--- Written task ---
Copy out every line of the listing below that contains the word "pixels".

--- Given information ---
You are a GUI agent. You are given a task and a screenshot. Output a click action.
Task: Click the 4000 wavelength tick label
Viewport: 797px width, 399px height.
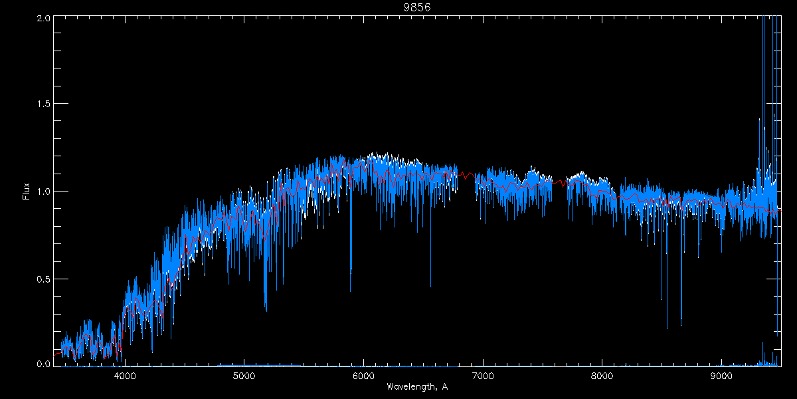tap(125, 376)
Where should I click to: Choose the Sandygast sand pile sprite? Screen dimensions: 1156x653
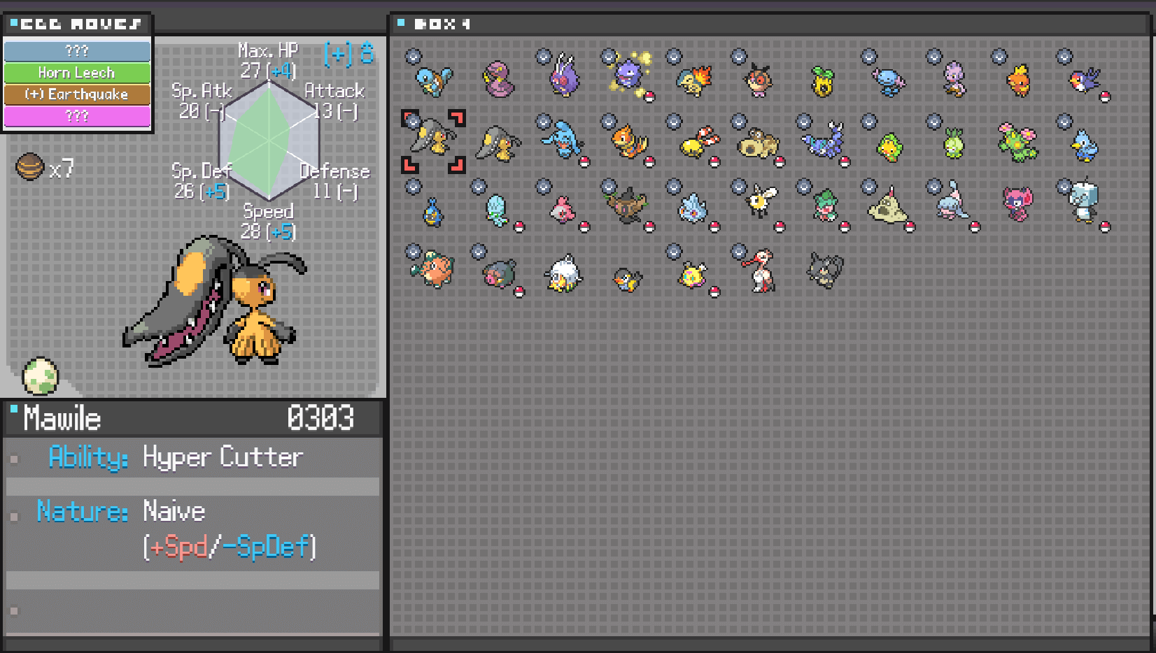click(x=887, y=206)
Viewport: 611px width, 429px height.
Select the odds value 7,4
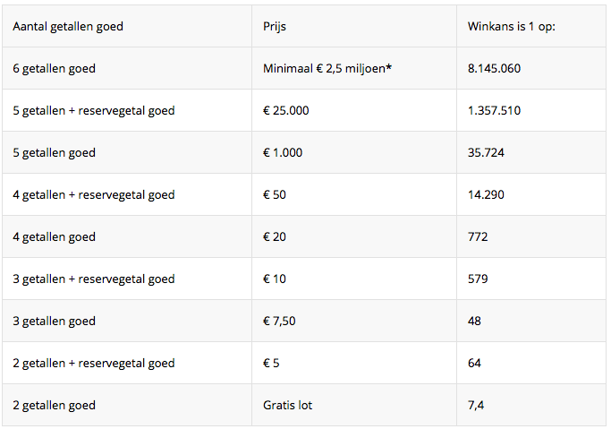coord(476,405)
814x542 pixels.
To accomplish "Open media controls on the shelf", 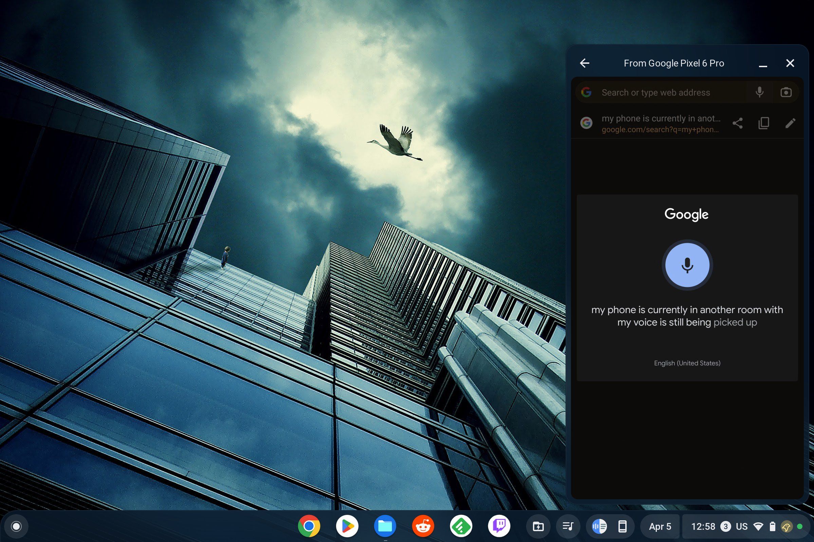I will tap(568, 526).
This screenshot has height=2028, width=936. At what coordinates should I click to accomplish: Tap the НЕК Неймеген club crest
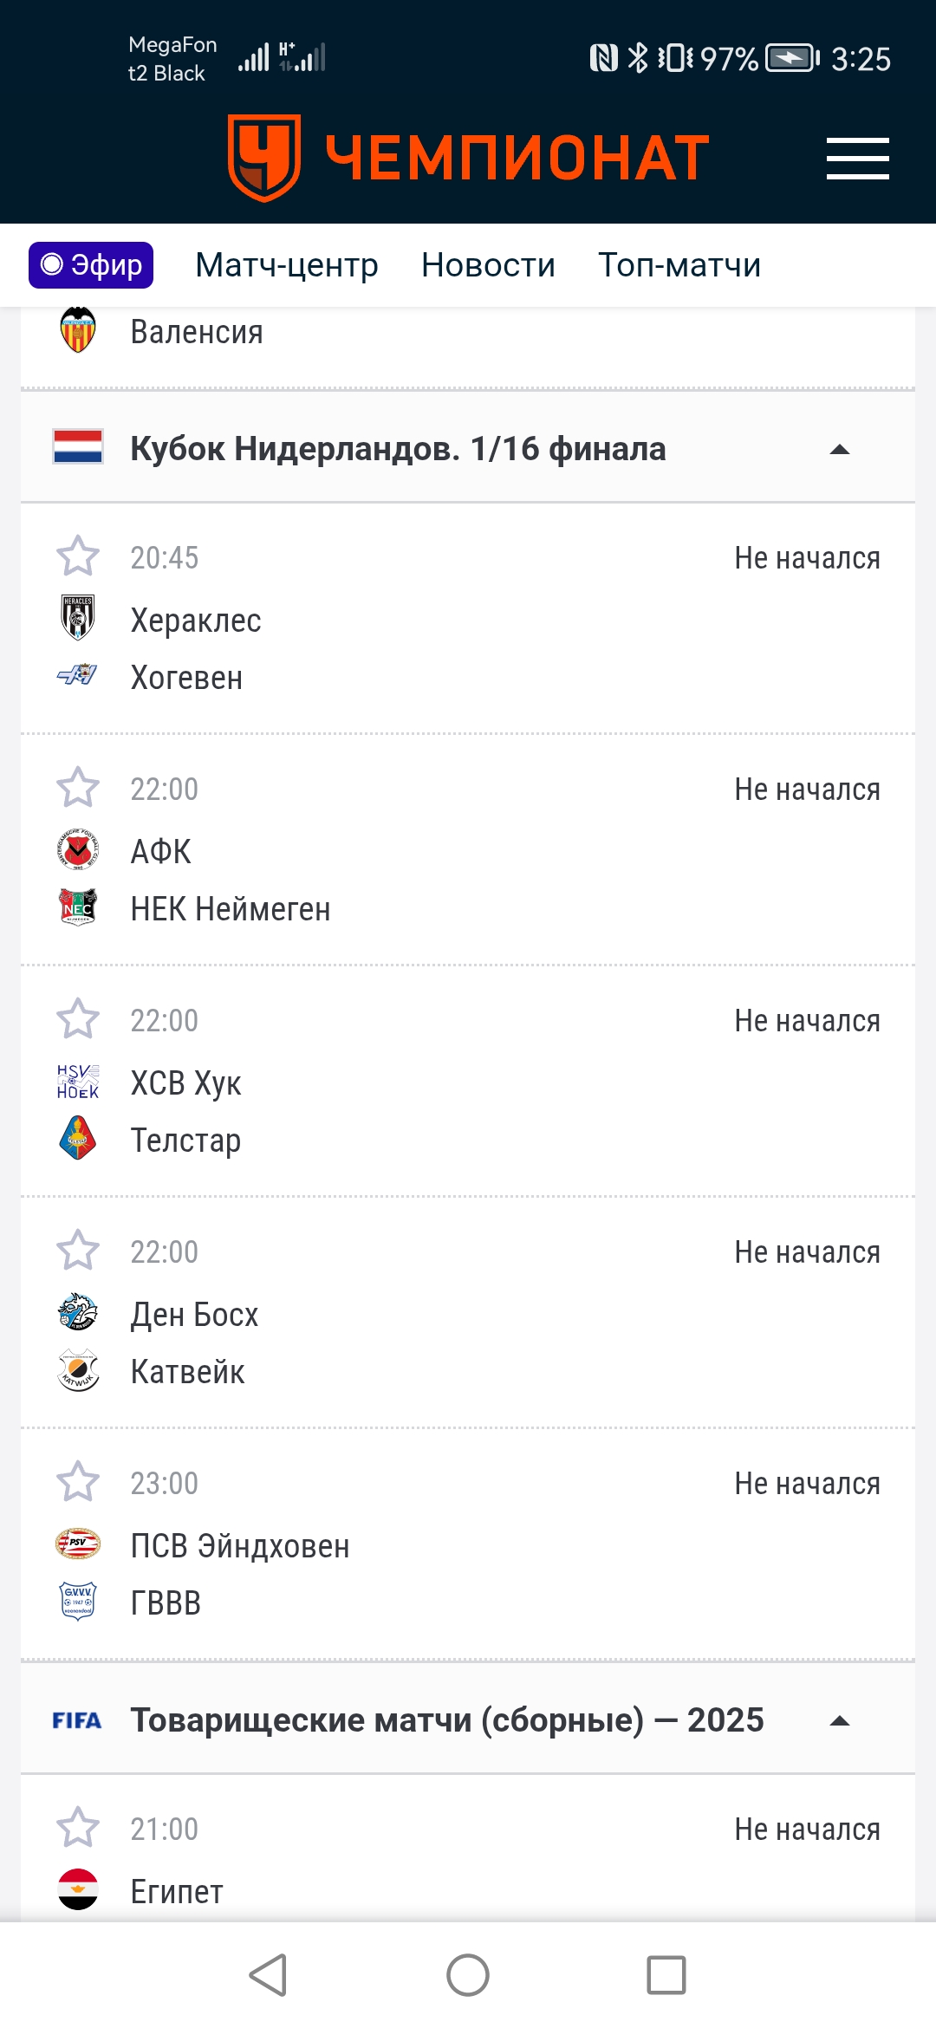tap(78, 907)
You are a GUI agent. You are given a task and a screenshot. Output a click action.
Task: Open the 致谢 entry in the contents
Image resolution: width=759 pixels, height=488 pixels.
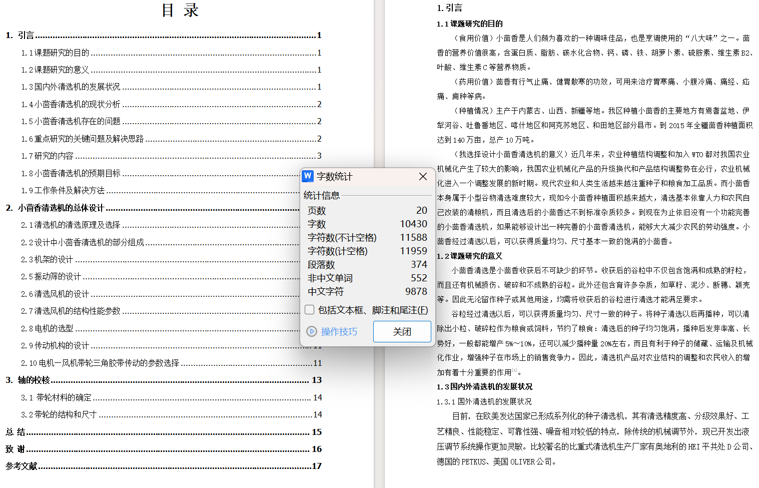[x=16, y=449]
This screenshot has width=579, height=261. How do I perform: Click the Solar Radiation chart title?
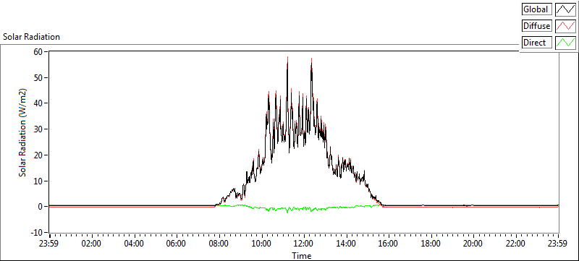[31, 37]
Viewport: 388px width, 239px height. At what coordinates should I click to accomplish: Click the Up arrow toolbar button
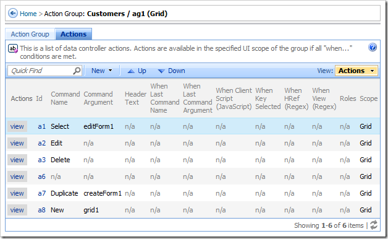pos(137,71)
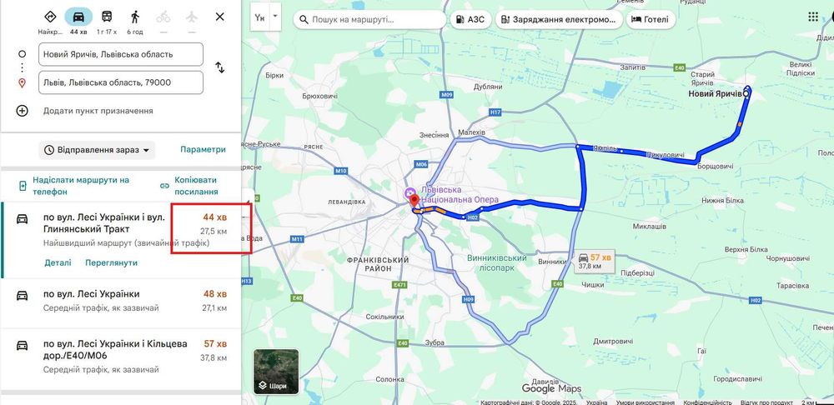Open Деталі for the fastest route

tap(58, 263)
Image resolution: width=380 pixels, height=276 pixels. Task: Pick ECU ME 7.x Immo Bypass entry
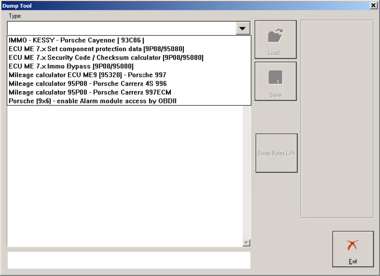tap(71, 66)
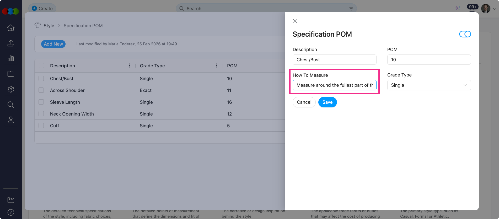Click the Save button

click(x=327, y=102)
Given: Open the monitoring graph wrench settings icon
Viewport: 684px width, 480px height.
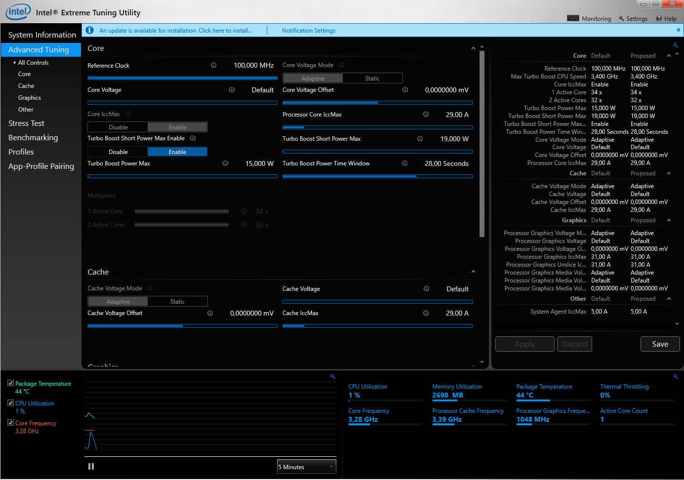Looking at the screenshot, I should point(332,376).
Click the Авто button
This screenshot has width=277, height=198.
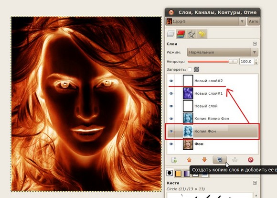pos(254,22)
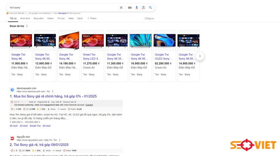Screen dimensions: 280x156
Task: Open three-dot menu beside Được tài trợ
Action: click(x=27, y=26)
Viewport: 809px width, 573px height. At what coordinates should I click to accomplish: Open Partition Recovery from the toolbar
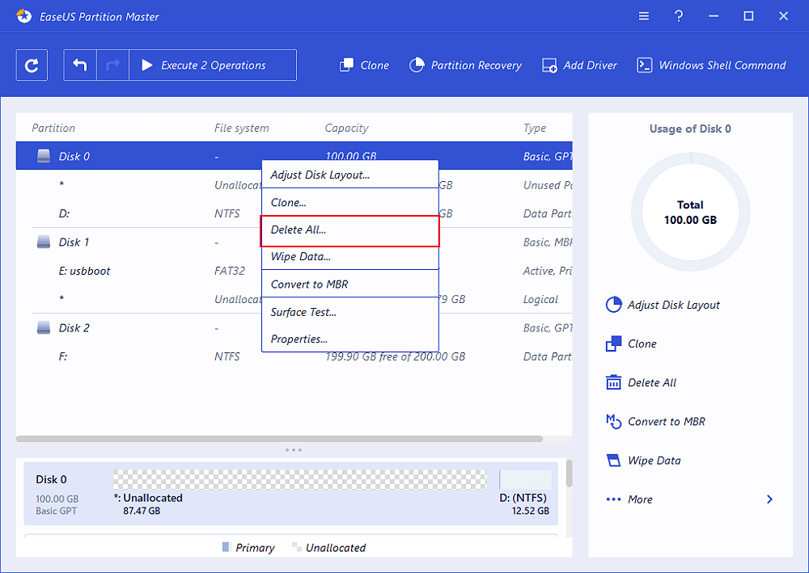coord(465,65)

--- Exercise response ---
814x542 pixels.
Image resolution: width=759 pixels, height=488 pixels.
Image resolution: width=380 pixels, height=276 pixels. Task: Pick ECU ME 7.x Immo Bypass entry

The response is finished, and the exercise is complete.